また、研修中であっても解雇や契約終了を行う場合には、正当な理由や手続きが必要になります。目的や名称に関係なく、「働かせる以上は労働法が適用される」という基本を押さえておきましょう。
試用期間の一般的な期間と設定方法
企業が新たに従業員を採用する際、試用期間をどれくらいの長さに設定すればよいのか、またその法的な根拠や制限について迷うことは少なくありません。試用期間の設定には「自由度」がある一方で、誤った運用はトラブルの原因にもなり得ます。
この章では、試用期間の一般的な長さの目安から、設定時に注意すべき法律上のポイント、さらには延長を行う場合の正しい手続きについて、社会保険労務士の視点からわかりやすく解説します。
試用期間の一般的な長さ
多くの企業では、試用期間を「3か月」と設定しているケースが一般的です。これは、労働者の適性を見極めるにはある程度の実務経験が必要であること、かつ過度に長くなると労働者の不安を招きやすいことからバランスの取れた期間とされているためです。

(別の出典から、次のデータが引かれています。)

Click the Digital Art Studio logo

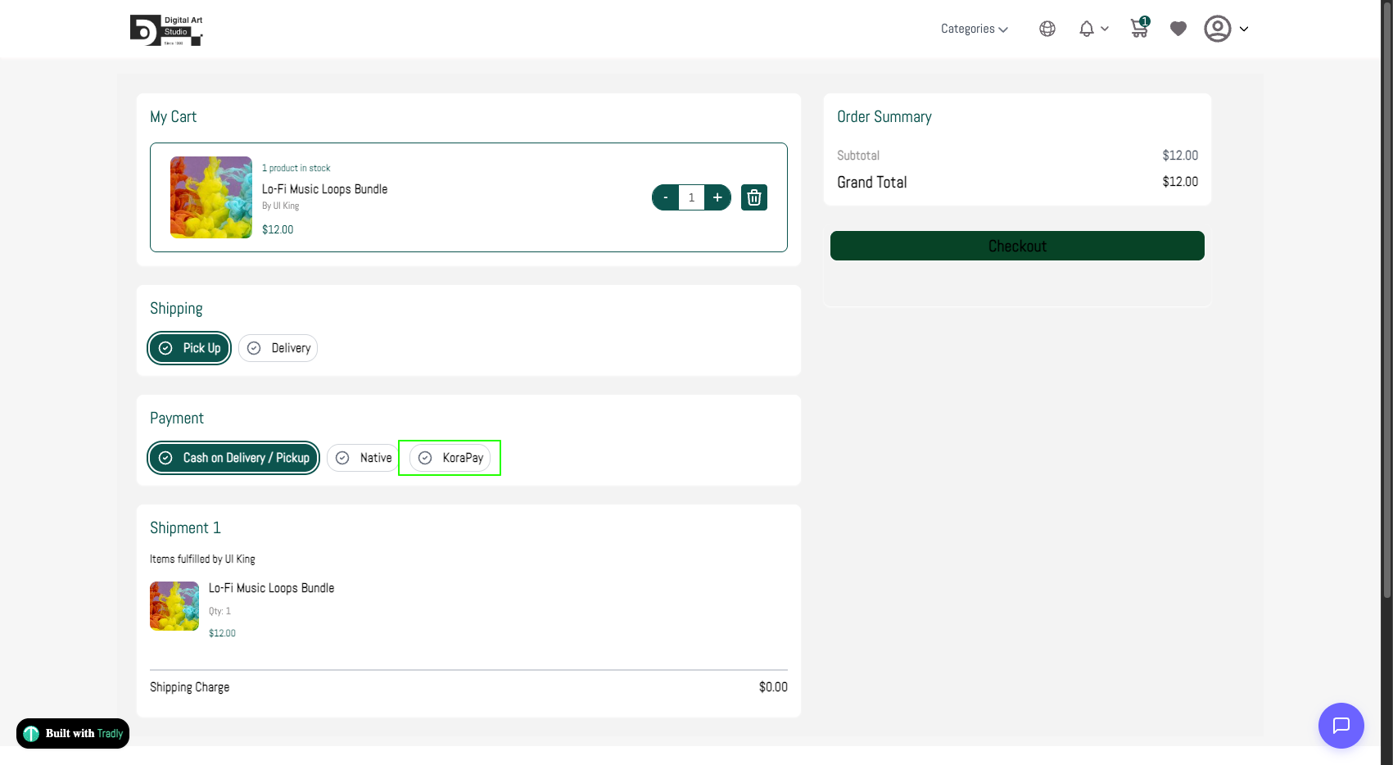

ただし、業種や職種によって以下のような違いも見られます。
- 一般事務・営業職:1~3か月程度
- 製造業・技能職:3~6か月程度
- 専門性の高い職種(エンジニアや研究職など):6か月以上を設定する場合もある
なお、期間について法律上の明確な上限は定められていませんが、実務上は6か月以内が適正とされるケースが多く、あまりにも長期間の試用は「実質的な本採用の先延ばし」と見なされる恐れがあります。
試用期間の設定に関する法的留意点
試用期間の設定は企業の自由裁量に委ねられている部分もありますが、労働契約の一環である以上、法律上のルールに従って運用する必要があります。以下の点は必ず押さえておくべきポイントです。
- 労働条件通知書への明記が必須
- 就業場所・賃金・契約期間・社会保険などと同様に、試用期間の有無とその長さは明記が必要です。
- 社会保険・雇用保険の適用対象
- 試用期間中であっても、労働時間や賃金の条件を満たせば、正社員と同様に各種保険の加入義務があります。
- 解雇手続きの簡略化は不可
- 試用期間中であっても、解雇には「客観的に合理的な理由」が必要です。14日を超えて雇用する場合は解雇予告も求められます。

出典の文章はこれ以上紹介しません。